Fot. East News / X: @EU_Commission
Komisja Europejska
w poniedziałek opublikowała jesienną rundę
prognoz gospodarczych
, z których wynika, że w przyszłym roku
będziemy się rozwijać prawie najszybciej w Unii
i wyprzedzi nas tylko Malta. W bieżącym roku jednak mamy być również jednymi z unijnych liderów długu publicznego.
Zgodnie z wiosennymi prognozami KE, tegoroczny wzrost gospodarczy Polski miał wynosić 3,3%, a przyszłoroczny 3%. Jak wynika z zaktualizowanej analizy, wzrost w tym roku nieznacznie spadł - do
3,2% rdr
- jednak
poprawiły się perspektywy na przyszłe lata
. Komisja na
2026 rok
przewiduje
wzrost gospodarczy w Polsce na poziomie 3,5% rdr
(w UE
wyprzedzi nas jedynie Malta
, z wynikiem 3,8%), natomiast
na 2027 rok - 2,8% rdr
.
W latach 2025-2027 mamy osiągnąć
tempo 9,8% realnego wzrostu PKB
, co da nam trzecie miejsce wśród krajów Wspólnoty. Liderem stopy wzrostu w tych trzech latach ma być Irlandia (14,1%), a zaraz za nią Malta (11,7%). Komisja Europejska wskazuje
KPO jako jeden z powodów
tak dobrego polskiego wyniku.
"Przewiduje się, że [w 2026 r.] dodatni wkład inwestycji znacznie wzrośnie,
odzwierciedlając większe wykorzystanie funduszy UE, zwłaszcza w ostatnim roku KPO
, co zrównoważy niższy wzrost konsumpcji prywatnej. Ujemny wpływ eksportu netto ulegnie dalszemu zmniejszeniu wraz ze wzrostem eksportu", podaje jesienny raport Komisji Europejskiej.
Prognozy KE wskazują też na
możliwe konsekwencje wprowadzenia ETS2
, czyli rozszerzenia handlu emisjami o nowe sektory, w tym budownictwa i transportu drogowego. Autorzy raportu szacują, że w przypadku wejścia w życie nowego systemu w 2027 roku,
inflacja w Polsce przyspieszy do 3,7%
, z prognozowanych
2,9% na 2026 rok
. Jednak jak zauważa
Rzeczpospolita
, Rada UE rozważa przesunięcie implementacji systemu na rok 2028.
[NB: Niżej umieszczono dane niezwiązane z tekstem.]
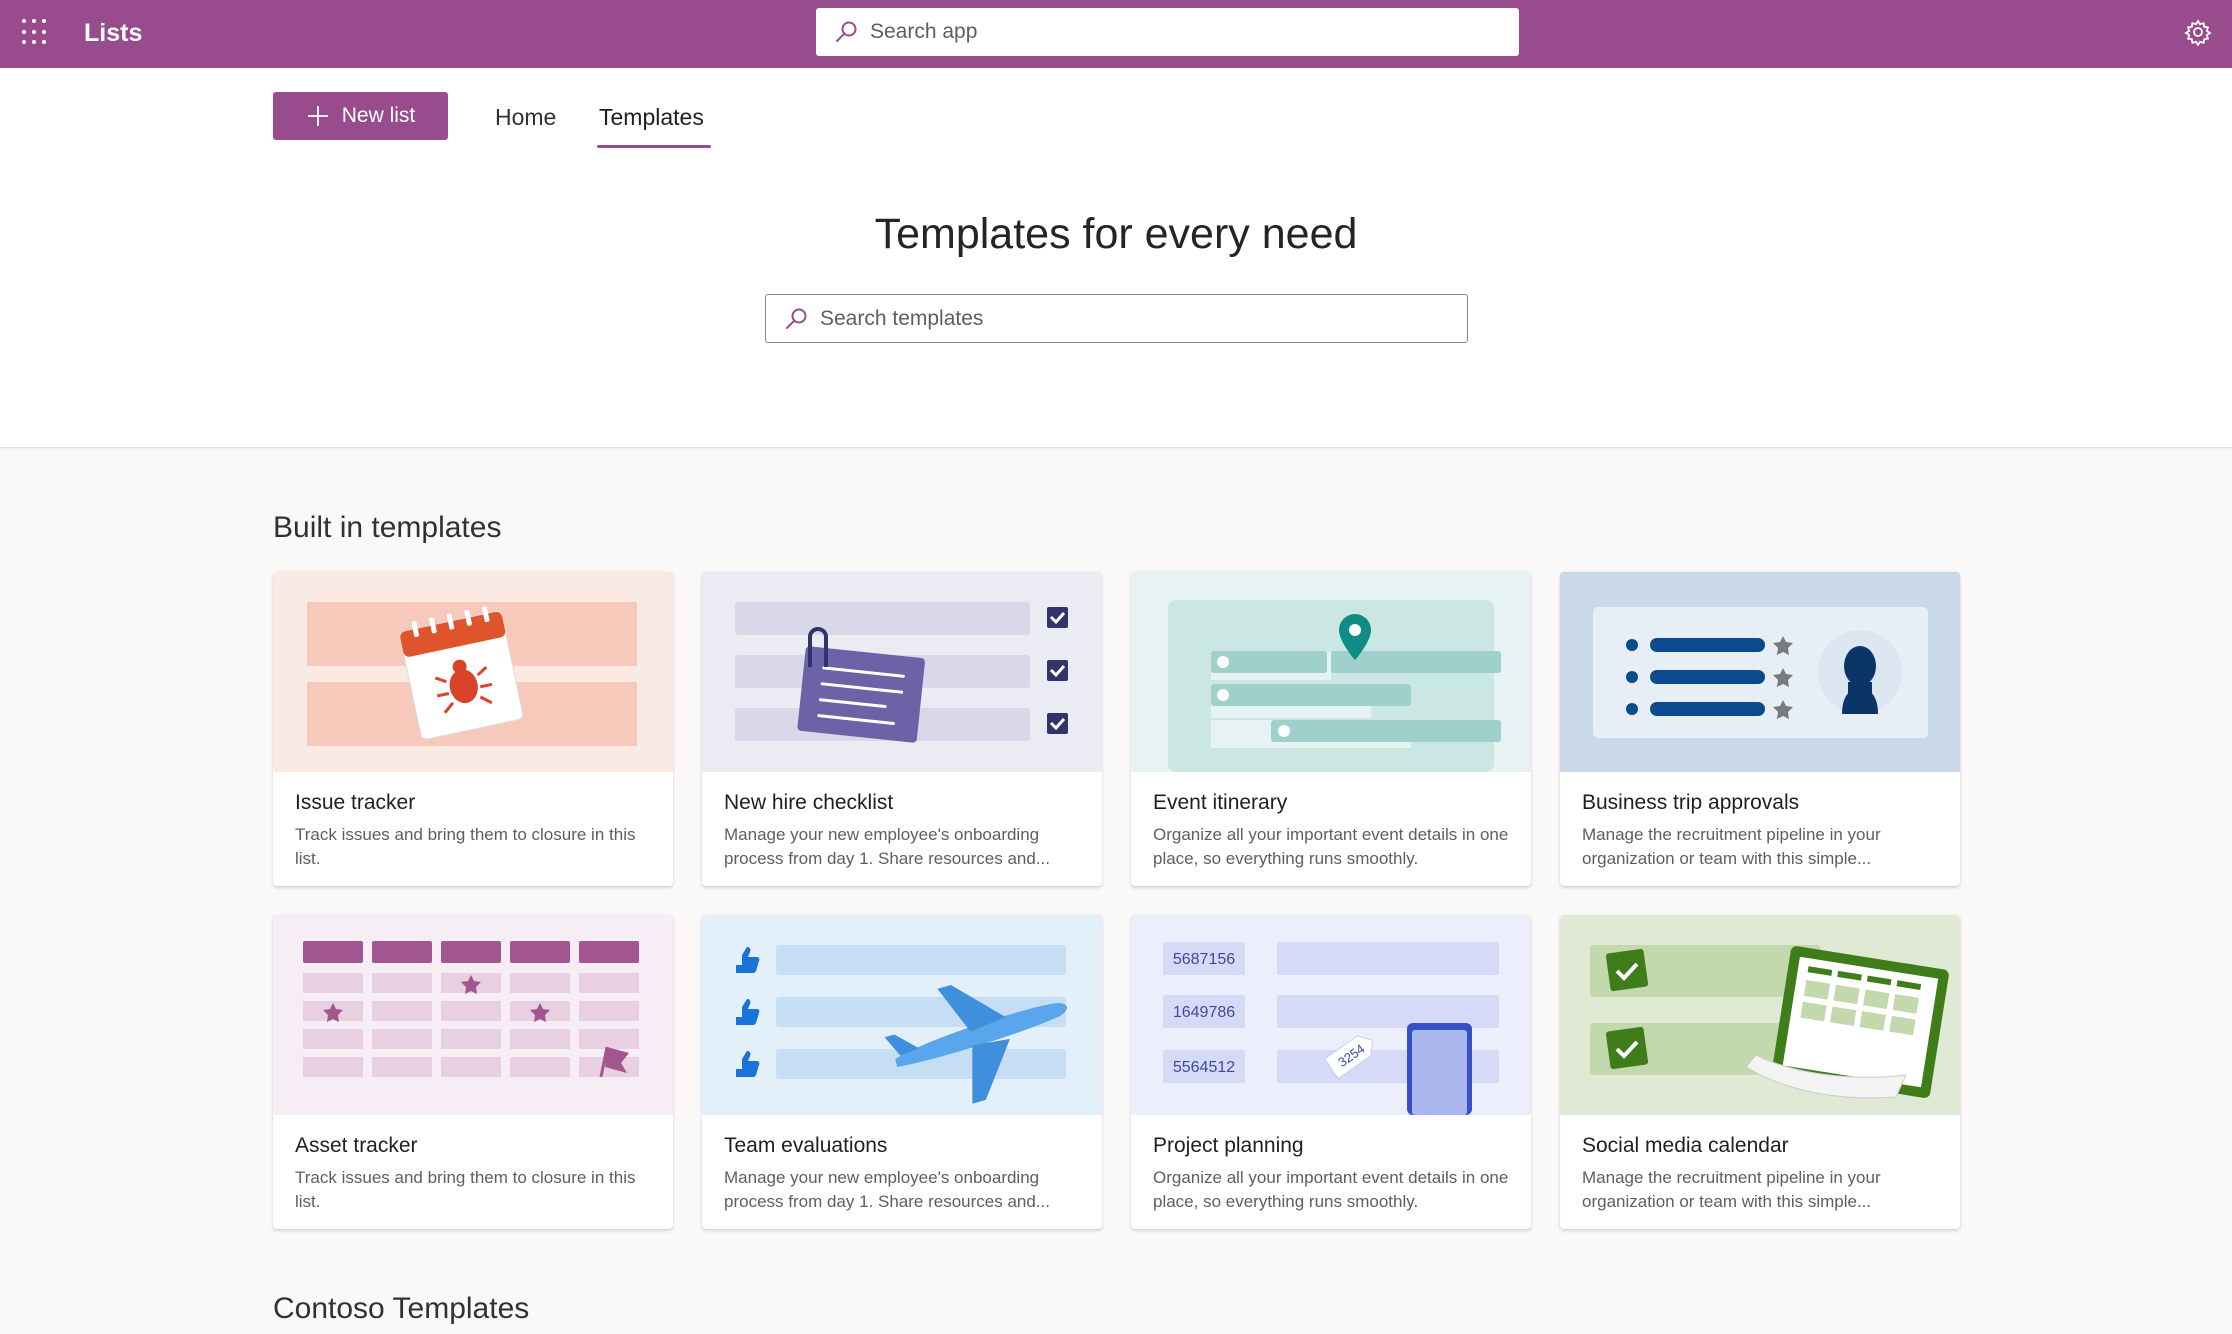 This screenshot has height=1334, width=2232. I want to click on bug-calendar-illustration, so click(473, 672).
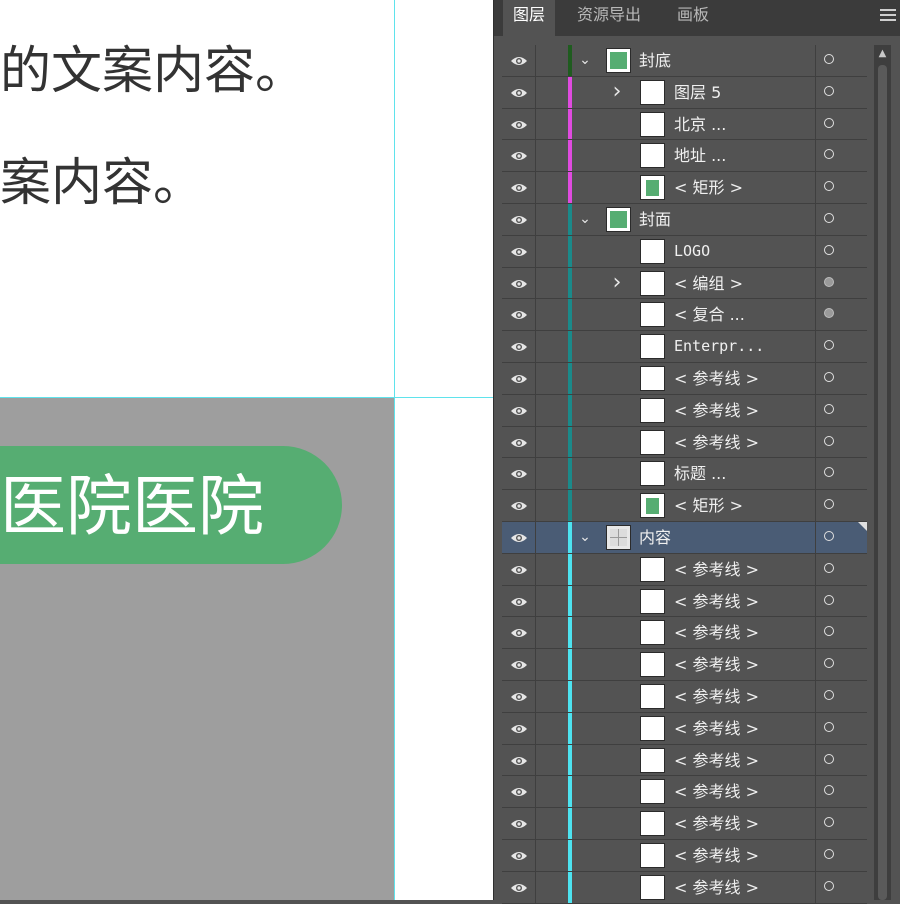 Image resolution: width=900 pixels, height=904 pixels. What do you see at coordinates (708, 506) in the screenshot?
I see `layer-name: < 矩形 >` at bounding box center [708, 506].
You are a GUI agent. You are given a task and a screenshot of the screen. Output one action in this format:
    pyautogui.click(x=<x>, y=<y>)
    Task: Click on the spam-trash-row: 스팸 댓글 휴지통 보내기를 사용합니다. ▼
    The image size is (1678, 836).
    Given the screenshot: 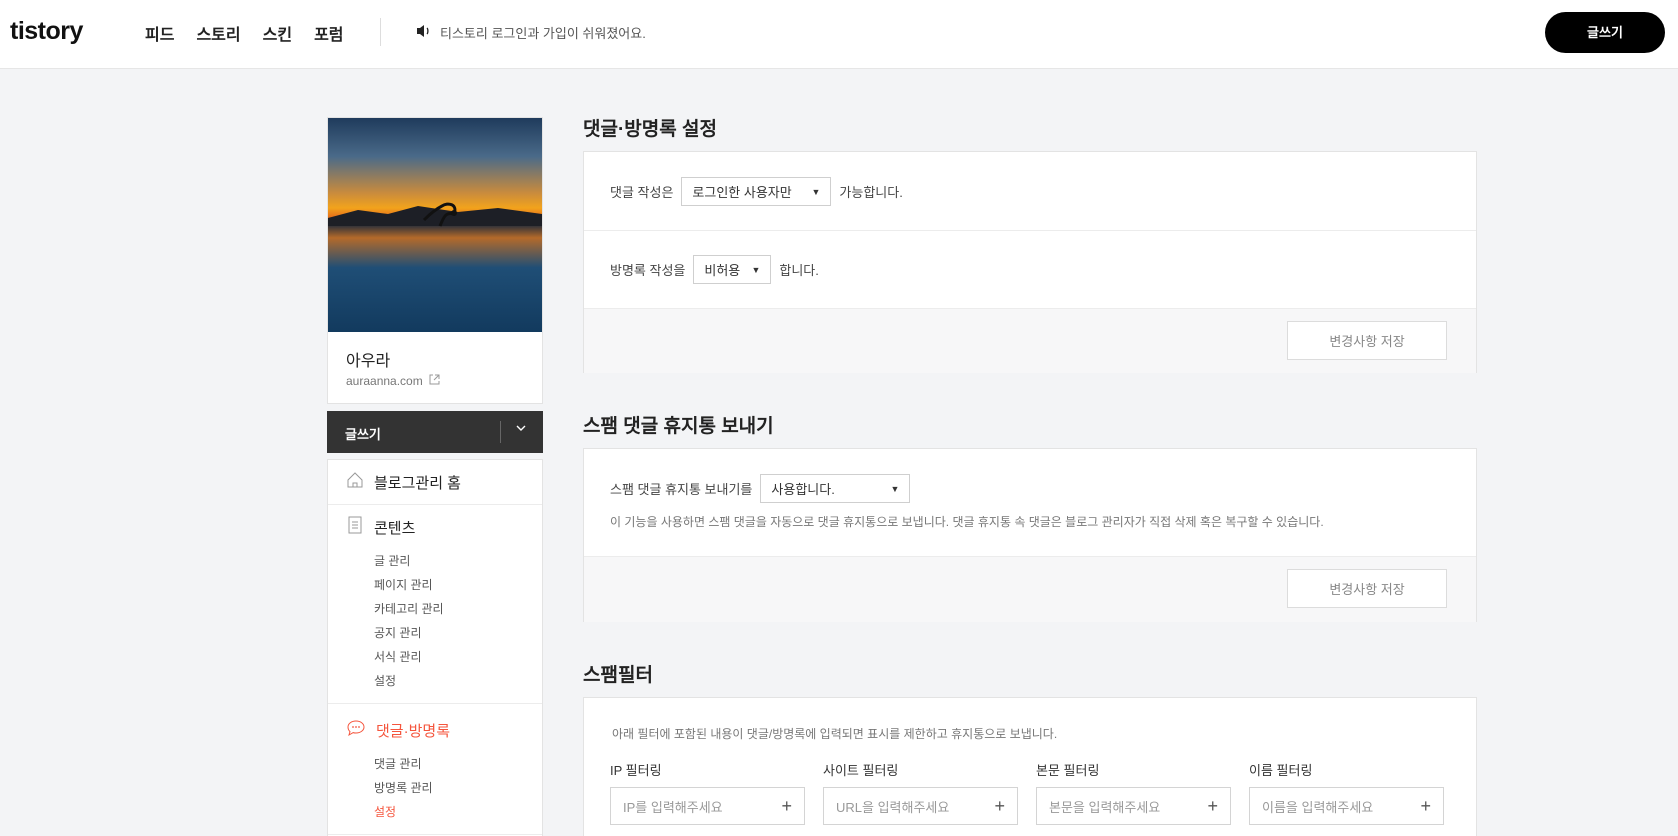 What is the action you would take?
    pyautogui.click(x=760, y=488)
    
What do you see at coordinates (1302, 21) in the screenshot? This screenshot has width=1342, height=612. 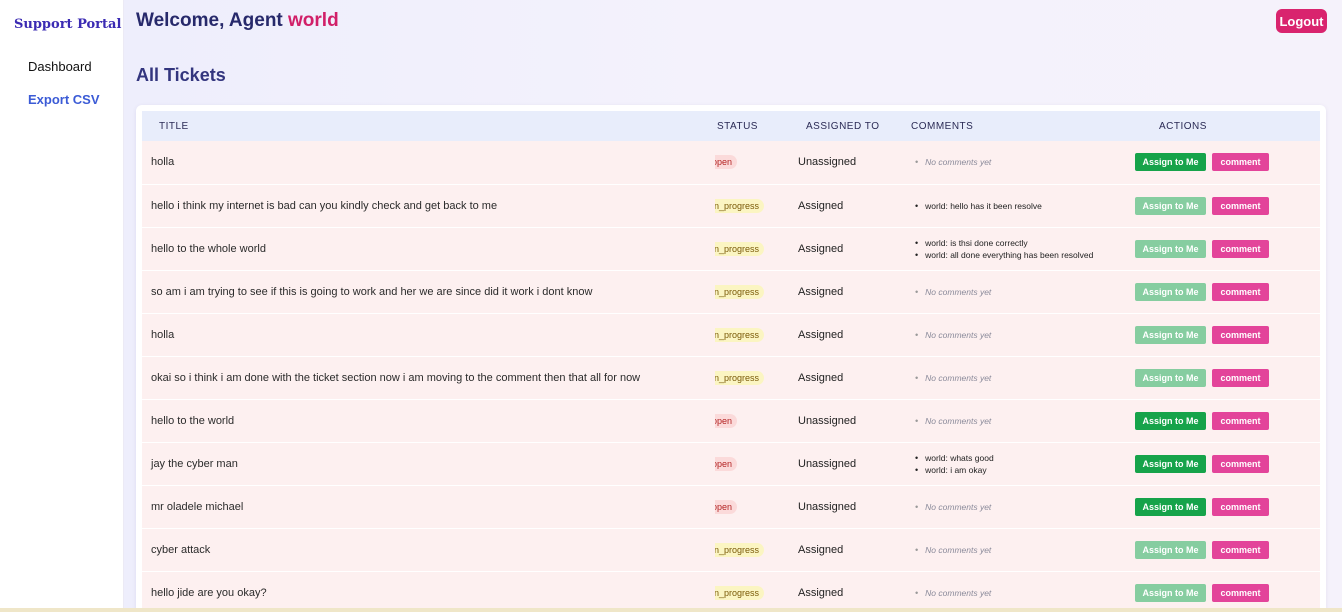 I see `logout-button: Logout` at bounding box center [1302, 21].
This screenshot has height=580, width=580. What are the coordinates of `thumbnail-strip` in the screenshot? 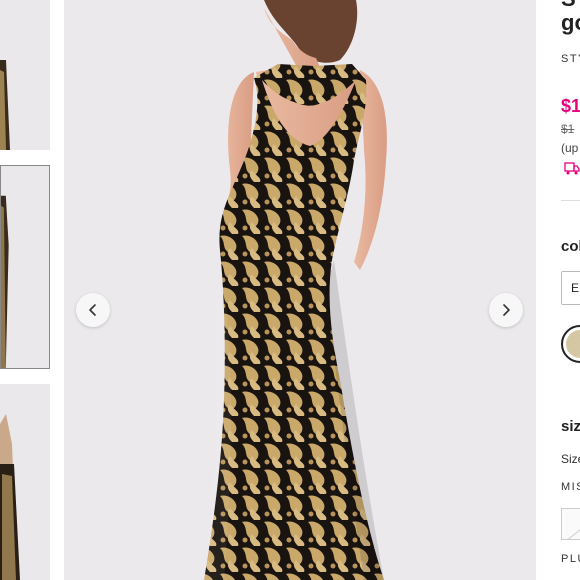 It's located at (25, 290).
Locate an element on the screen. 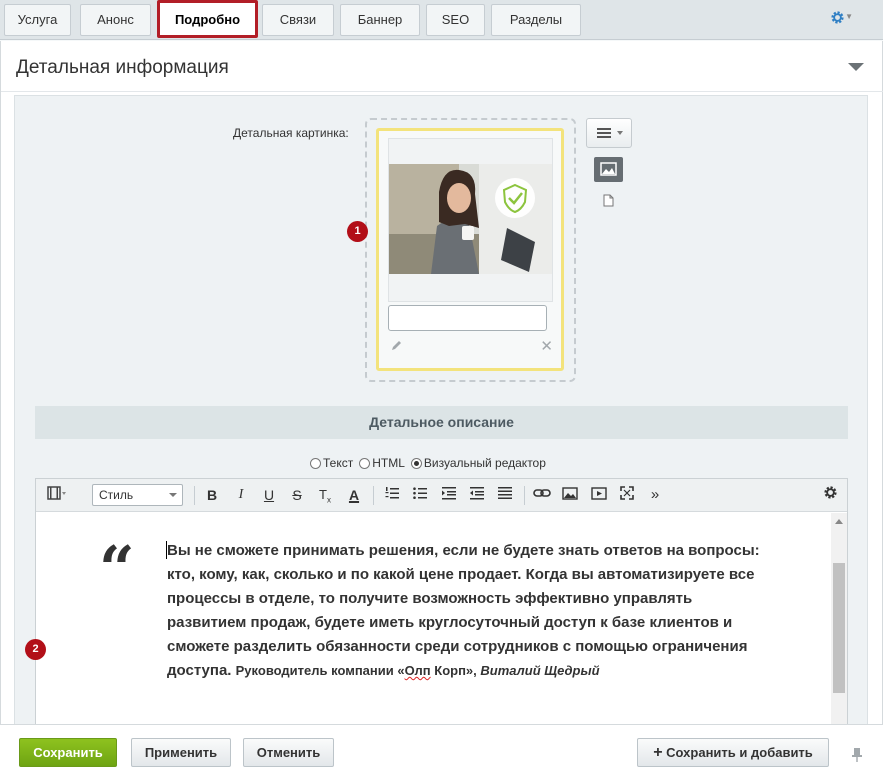 Image resolution: width=883 pixels, height=772 pixels. close-icon: ✕ is located at coordinates (546, 346).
W kwestii sektora finansów publicznych
również mamy być liderem, ale w kategorii deficytów
. Według prognoz KE, ten rok Polska ma skończyć z
deficytem na poziomie 6,8% PKB
, niższym jedynie od Rumunii (8,4% PKB). Jednak w dwóch kolejnych latach zyskamy pozycję lidera z deficytami wynoszącymi 6,3% PKB w przyszłym roku oraz 6,1% PKB w 2027 roku.